** Task brief **
Please reproduce each of the entries below exactly as they appear.

** Excerpted records **

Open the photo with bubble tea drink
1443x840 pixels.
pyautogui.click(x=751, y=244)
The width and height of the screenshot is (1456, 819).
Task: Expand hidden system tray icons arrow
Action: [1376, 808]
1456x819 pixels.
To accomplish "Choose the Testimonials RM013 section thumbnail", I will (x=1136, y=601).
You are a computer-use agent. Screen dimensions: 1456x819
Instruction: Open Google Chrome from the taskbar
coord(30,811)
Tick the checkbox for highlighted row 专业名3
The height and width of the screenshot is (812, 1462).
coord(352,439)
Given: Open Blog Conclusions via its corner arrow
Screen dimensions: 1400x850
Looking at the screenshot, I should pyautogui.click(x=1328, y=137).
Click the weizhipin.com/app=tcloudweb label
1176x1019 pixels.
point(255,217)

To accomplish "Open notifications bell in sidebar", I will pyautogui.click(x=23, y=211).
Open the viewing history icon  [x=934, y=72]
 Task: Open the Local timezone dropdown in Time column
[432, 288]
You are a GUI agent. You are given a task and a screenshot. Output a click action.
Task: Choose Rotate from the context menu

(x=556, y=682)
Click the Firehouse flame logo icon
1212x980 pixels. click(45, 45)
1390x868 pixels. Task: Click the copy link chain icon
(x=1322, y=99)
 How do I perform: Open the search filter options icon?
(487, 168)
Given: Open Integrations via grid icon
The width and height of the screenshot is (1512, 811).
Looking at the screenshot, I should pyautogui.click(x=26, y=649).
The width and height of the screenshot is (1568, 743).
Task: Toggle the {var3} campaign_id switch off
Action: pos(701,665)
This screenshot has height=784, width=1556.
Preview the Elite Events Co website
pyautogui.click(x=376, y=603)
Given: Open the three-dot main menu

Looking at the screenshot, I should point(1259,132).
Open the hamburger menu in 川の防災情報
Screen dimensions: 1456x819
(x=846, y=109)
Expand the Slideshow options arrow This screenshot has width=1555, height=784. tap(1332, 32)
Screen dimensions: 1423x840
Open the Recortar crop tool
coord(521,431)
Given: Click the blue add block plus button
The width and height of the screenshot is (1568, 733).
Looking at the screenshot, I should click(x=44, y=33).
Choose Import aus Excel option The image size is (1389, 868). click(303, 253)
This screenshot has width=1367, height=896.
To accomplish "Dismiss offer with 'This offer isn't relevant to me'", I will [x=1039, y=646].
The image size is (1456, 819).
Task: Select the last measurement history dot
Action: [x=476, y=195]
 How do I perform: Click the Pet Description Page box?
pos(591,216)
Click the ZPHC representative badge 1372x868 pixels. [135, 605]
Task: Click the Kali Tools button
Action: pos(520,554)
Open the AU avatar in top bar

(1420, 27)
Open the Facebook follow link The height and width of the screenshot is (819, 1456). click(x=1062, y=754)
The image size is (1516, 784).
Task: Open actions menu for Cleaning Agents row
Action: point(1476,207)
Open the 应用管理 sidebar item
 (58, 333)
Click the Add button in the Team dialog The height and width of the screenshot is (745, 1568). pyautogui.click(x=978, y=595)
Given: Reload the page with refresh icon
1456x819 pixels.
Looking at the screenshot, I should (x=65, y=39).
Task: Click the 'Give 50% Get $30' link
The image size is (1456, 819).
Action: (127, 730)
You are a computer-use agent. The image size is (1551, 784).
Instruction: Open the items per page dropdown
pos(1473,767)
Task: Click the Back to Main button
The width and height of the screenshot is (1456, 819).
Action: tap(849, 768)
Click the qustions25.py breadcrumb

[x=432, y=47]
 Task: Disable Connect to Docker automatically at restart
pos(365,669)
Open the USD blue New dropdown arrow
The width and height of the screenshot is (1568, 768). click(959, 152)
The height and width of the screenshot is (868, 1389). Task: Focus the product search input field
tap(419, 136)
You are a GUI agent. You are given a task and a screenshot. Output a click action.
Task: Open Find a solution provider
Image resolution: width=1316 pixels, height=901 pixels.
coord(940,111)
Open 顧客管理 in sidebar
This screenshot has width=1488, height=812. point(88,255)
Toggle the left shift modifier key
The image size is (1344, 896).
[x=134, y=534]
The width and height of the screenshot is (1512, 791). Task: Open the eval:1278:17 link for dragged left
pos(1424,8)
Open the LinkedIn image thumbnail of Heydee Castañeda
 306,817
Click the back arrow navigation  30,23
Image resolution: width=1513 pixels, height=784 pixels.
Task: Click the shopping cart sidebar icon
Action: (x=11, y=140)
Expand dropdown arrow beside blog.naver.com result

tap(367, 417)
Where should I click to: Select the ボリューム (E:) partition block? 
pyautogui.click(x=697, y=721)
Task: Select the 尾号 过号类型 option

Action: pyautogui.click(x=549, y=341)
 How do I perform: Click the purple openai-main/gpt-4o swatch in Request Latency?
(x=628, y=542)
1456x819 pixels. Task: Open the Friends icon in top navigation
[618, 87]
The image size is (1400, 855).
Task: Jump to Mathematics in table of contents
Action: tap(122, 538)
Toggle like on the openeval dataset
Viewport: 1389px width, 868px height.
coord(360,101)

** Response to this task **
Open the photo with bubble tea drink
1443x840 pixels.
pyautogui.click(x=751, y=244)
The width and height of the screenshot is (1456, 819).
Task: Expand hidden system tray icons arrow
Action: [1376, 808]
1456x819 pixels.
To accomplish "Choose the Testimonials RM013 section thumbnail", I will (x=1136, y=601).
You are a computer-use agent. Screen dimensions: 1456x819
Instruction: Open Google Chrome from the taskbar
coord(30,811)
Tick the checkbox for highlighted row 专业名3
The height and width of the screenshot is (812, 1462).
coord(352,439)
Given: Open Blog Conclusions via its corner arrow
Screen dimensions: 1400x850
Looking at the screenshot, I should pyautogui.click(x=1328, y=137).
Click the weizhipin.com/app=tcloudweb label
1176x1019 pixels.
point(255,217)

To accomplish "Open notifications bell in sidebar", I will pyautogui.click(x=23, y=211).
Open the viewing history icon  [x=934, y=72]
 Task: Open the Local timezone dropdown in Time column
[432, 288]
You are a GUI agent. You are given a task and a screenshot. Output a click action.
Task: Choose Rotate from the context menu

(x=556, y=682)
Click the Firehouse flame logo icon
1212x980 pixels. click(45, 45)
1390x868 pixels. Task: Click the copy link chain icon
(x=1322, y=99)
 How do I perform: Open the search filter options icon?
(487, 168)
Given: Open Integrations via grid icon
The width and height of the screenshot is (1512, 811).
Looking at the screenshot, I should pyautogui.click(x=26, y=649).
The width and height of the screenshot is (1568, 743).
Task: Toggle the {var3} campaign_id switch off
Action: pos(701,665)
This screenshot has height=784, width=1556.
Preview the Elite Events Co website
pyautogui.click(x=376, y=603)
Given: Open the three-dot main menu

Looking at the screenshot, I should point(1259,132).
Open the hamburger menu in 川の防災情報
Screen dimensions: 1456x819
(x=846, y=109)
Expand the Slideshow options arrow This screenshot has width=1555, height=784. tap(1332, 32)
Screen dimensions: 1423x840
Open the Recortar crop tool
coord(521,431)
Given: Click the blue add block plus button
The width and height of the screenshot is (1568, 733).
Looking at the screenshot, I should click(x=44, y=33).
Choose Import aus Excel option The image size is (1389, 868). click(303, 253)
This screenshot has width=1367, height=896.
To accomplish "Dismiss offer with 'This offer isn't relevant to me'", I will [x=1039, y=646].
The image size is (1456, 819).
Task: Select the last measurement history dot
Action: [x=476, y=195]
 How do I perform: Click the Pet Description Page box?
pos(591,216)
Click the ZPHC representative badge 1372x868 pixels. [135, 605]
Task: Click the Kali Tools button
Action: pos(520,554)
Open the AU avatar in top bar

(1420, 27)
Open the Facebook follow link The height and width of the screenshot is (819, 1456). click(x=1062, y=754)
The image size is (1516, 784).
Task: Open actions menu for Cleaning Agents row
Action: point(1476,207)
Open the 应用管理 sidebar item
 (58, 333)
Click the Add button in the Team dialog The height and width of the screenshot is (745, 1568). pyautogui.click(x=978, y=595)
Given: Reload the page with refresh icon
1456x819 pixels.
Looking at the screenshot, I should (x=65, y=39).
Task: Click the 'Give 50% Get $30' link
The image size is (1456, 819).
Action: (127, 730)
You are a computer-use agent. The image size is (1551, 784).
Instruction: Open the items per page dropdown
pos(1473,767)
Task: Click the Back to Main button
The width and height of the screenshot is (1456, 819).
Action: tap(849, 768)
Click the qustions25.py breadcrumb

[x=432, y=47]
 Task: Disable Connect to Docker automatically at restart
pos(365,669)
Open the USD blue New dropdown arrow
The width and height of the screenshot is (1568, 768). click(959, 152)
The height and width of the screenshot is (868, 1389). Task: Focus the product search input field
tap(419, 136)
You are a GUI agent. You are given a task and a screenshot. Output a click action.
Task: Open Find a solution provider
Image resolution: width=1316 pixels, height=901 pixels.
coord(940,111)
Open 顧客管理 in sidebar
This screenshot has width=1488, height=812. point(88,255)
Toggle the left shift modifier key
The image size is (1344, 896).
[x=134, y=534]
The width and height of the screenshot is (1512, 791). Task: Open the eval:1278:17 link for dragged left
pos(1424,8)
Open the LinkedIn image thumbnail of Heydee Castañeda
 306,817
Click the back arrow navigation  30,23
Image resolution: width=1513 pixels, height=784 pixels.
Task: Click the shopping cart sidebar icon
Action: (x=11, y=140)
Expand dropdown arrow beside blog.naver.com result

tap(367, 417)
Where should I click to: Select the ボリューム (E:) partition block? 
pyautogui.click(x=697, y=721)
Task: Select the 尾号 过号类型 option

Action: pyautogui.click(x=549, y=341)
 How do I perform: Click the purple openai-main/gpt-4o swatch in Request Latency?
(x=628, y=542)
1456x819 pixels. Task: Open the Friends icon in top navigation
[618, 87]
The image size is (1400, 855).
Task: Jump to Mathematics in table of contents
Action: tap(122, 538)
Toggle like on the openeval dataset
Viewport: 1389px width, 868px height.
coord(360,101)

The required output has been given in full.